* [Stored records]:
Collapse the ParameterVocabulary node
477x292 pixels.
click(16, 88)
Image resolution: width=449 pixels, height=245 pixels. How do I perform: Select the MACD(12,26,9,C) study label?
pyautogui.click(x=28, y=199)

* [Work to be completed]: Would you restate word for word every line from the one holding "Image resolution: width=449" to the end of the entries, both ends included?

* [Response below]:
Image resolution: width=449 pixels, height=245 pixels. How do I perform: Select the MACD(12,26,9,C) study label?
pyautogui.click(x=28, y=199)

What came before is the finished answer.